Be compared to prior art, ray structure of the present invention and semiconductor light-emitting elements have stress regulating course, in order to improve surface smoothness during light emitting layer grown, and regulate the stress produced during light emitting layer grown, therefore ray structure of the present invention and semiconductor light-emitting elements have preferably luminous efficiency and production yield.

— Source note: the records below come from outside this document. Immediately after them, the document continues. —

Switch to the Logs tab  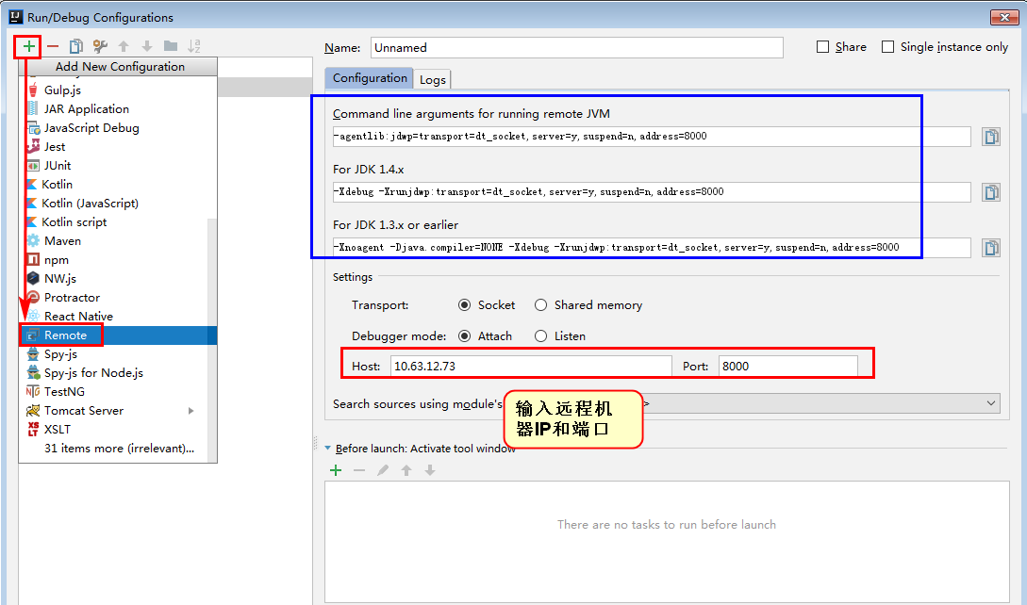[433, 80]
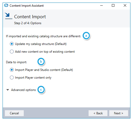Click the Content Import heading text
Viewport: 133px width, 121px height.
point(30,17)
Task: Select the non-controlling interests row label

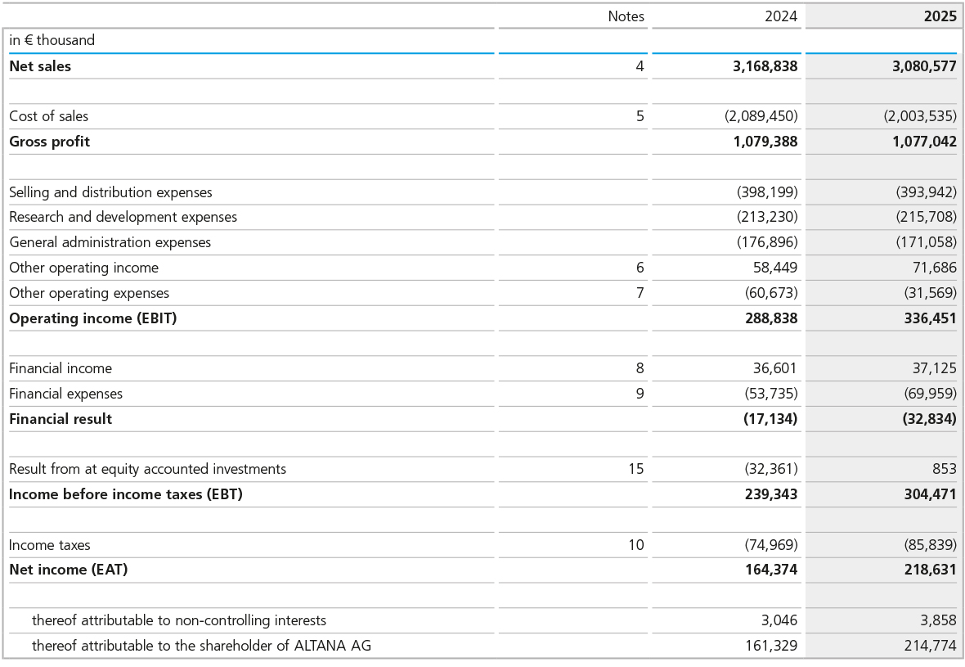Action: (x=178, y=620)
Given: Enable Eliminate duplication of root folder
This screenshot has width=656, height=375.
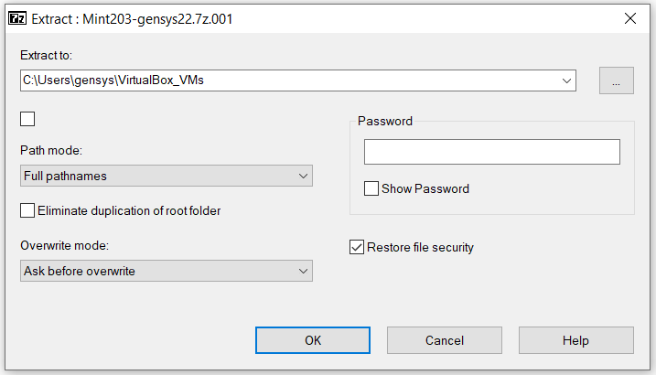Looking at the screenshot, I should 27,210.
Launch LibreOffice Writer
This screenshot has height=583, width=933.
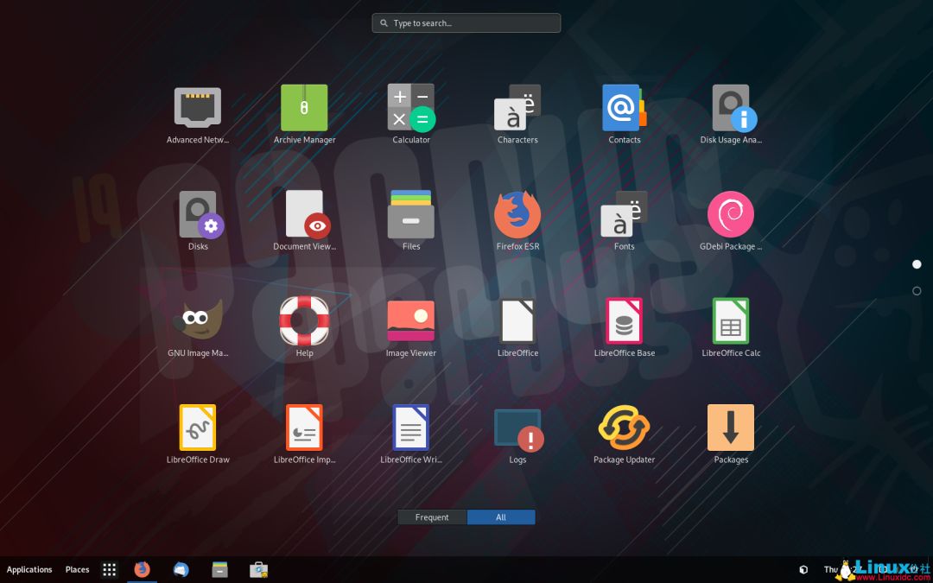(411, 427)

The foregoing is only embodiments of the invention; not thereby the scope of the claims of the present invention is limited; every utilize specification of the present invention and accompanying drawing content to do equivalent structure or equivalent flow process conversion; or be directly or indirectly used in other relevant technical fields, be all in like manner included in scope of patent protection of the present invention.

Claims

1. a ray structure, is characterized in that, this ray structure comprises:

One n type semiconductor layer;

One p type semiconductor layer;

One luminescent layer, is formed between this n type semiconductor layer and this p type semiconductor layer; And

One stress regulating course, is formed between this n type semiconductor layer and this luminescent layer, this stress regulating course by plural number to Al _xin _(1-x)gaN layer and Al _yin _(1-y)gaN layer is stacking to be formed, wherein 0 < x < 1,0≤y < 1, and the thickness of this stress regulating course is between 50 nanometers to 500 nanometers, and x ≠ y.

2. ray structure according to claim 1, is characterized in that, wherein this luminescent layer by plural number to In _mga _(1-m)n layer and In _nga _(1-n)n layer is stacking to be formed, wherein m > n, and n≤0.

3. ray structure according to claim 1, is characterized in that, wherein this stress regulating course is by 3 to 30 couples of Al _xin _(1-x)gaN layer and Al _yin _(1-y)gaN layer is stacking to be formed.

4. ray structure according to claim 1, is characterized in that, wherein, with a pair this Al _xin _(1-x)gaN layer and this Al _yin _(1-y)in GaN layer, this Al _xin _(1-x)gaN layer relatively near this n type semiconductor layer, this Al _yin _(1-y)gaN layer is relatively near this luminescent layer, and x>y.

5. ray structure according to claim 4, is characterized in that, wherein this Al _xin _(1-x)gaN layer and this Al _yin _(1-y)in GaN layer, 0<y<x<1.

6. ray structure according to claim 5, is characterized in that, wherein this Al _xin _(1-x)gaN layer and this Al _yin _(1-y)the thickness proportion of GaN layer is between 2 to 4.

7. ray structure according to claim 1, is characterized in that, wherein this Al _xin _(1-x)gaN layer and this Al _yin _(1-y)the doping concentration of GaN layer is between 1 × 10 ¹⁷to 3 × 10 ¹⁸cm ^-3between.

8. ray structure according to claim 1, is characterized in that, wherein every a pair this Al _xin _(1-x)gaN layer and this Al _yin _(1-y)the thickness of GaN layer is between 2 nanometers to 15 nanometers.

9. a semiconductor light-emitting elements, is characterized in that, this semiconductor light-emitting elements comprises:

One substrate;

One ray structure as claimed in claim 1, is arranged on this substrate;

One N-type electrode, is arranged on this n type semiconductor layer; And

One P-type electrode, is arranged on this p type semiconductor layer.